Daniel bid me good-night. As I put out my cigar and went to bed my mind reverted to the dauntless little Hotspur who had spent the afternoon with me and reversed his mother's wish, thinking:

"Oh, if Daniel were more like Billy!"

It was always Billy's habit to come and sit with me while I smoked my after-breakfast cigar, but the next morning did not see him enter my room until St. George's hands pointed to a quarter of nine.

"Well, Billy Boy Blue, come blow your horn; what haystack have you been under till this time of day? We shan't have a minute to look over our spelling together, and I know a boy who's going in for promotion next week. Have you had your breakfast and taken care of Orab?"
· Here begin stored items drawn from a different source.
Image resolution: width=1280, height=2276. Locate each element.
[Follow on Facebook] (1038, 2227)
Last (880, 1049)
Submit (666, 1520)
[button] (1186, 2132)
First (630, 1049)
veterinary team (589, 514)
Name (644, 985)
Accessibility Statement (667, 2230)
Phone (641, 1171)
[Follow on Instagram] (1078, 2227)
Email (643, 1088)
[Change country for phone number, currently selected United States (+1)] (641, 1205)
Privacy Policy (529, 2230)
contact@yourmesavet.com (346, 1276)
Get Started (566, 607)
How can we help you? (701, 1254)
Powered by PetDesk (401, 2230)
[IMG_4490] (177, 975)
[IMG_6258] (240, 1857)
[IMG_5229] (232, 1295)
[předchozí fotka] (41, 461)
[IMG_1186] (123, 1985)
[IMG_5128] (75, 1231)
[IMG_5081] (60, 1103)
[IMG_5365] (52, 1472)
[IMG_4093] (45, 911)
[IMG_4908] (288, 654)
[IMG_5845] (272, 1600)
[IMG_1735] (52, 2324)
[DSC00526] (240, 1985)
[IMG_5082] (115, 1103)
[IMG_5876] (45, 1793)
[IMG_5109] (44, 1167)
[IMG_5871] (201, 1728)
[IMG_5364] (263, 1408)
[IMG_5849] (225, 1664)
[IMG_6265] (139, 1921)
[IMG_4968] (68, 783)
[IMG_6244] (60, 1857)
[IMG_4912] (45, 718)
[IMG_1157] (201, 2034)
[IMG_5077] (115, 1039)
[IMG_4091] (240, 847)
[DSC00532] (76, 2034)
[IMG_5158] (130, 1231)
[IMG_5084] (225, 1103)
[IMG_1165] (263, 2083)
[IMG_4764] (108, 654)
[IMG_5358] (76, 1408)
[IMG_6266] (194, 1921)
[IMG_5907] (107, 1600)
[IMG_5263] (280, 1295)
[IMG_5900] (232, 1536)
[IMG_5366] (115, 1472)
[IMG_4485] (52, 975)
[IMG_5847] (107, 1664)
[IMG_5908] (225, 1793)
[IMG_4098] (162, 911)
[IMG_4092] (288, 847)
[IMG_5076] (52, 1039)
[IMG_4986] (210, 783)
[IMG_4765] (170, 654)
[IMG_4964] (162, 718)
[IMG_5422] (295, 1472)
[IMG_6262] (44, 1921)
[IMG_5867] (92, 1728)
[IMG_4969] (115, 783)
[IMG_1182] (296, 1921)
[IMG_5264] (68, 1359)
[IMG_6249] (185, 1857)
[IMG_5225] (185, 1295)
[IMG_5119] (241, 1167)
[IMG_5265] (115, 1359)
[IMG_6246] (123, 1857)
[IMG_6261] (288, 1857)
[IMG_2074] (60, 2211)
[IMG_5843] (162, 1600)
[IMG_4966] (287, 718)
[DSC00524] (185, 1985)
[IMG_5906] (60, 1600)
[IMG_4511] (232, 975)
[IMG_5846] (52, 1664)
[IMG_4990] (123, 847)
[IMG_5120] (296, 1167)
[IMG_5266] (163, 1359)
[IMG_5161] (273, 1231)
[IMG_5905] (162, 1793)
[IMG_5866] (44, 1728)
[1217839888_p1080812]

"Yes, sir; but I didn't feel like getting up this morning."

"Are you sick?"

"No-o-o--it isn't that; but you'll laugh at me if I tell you."

"Indeed I won't, Billy!"

"Well"--his voice dropped to a whisper, and he stole close to my side--"I had such a nice dream about _her_ just the last thing before the bell rang; and when I woke up I felt so queer--so kinder good and kinder bad--and I wanted to see her so much that, if I hadn't been a big boy, I believe I should have blubbered. I tried ever so much to go to sleep and see her again; but the more I tried the more I couldn't. After all, I had to get up without it, though I didn't want any breakfast, and only ate two buckwheat cakes, when I always eat six, you know, Uncle Teddy. Can you keep a secret?"

"Yes, dear, so you couldn't get it out of me if you were to shake me upside-down like a savings bank."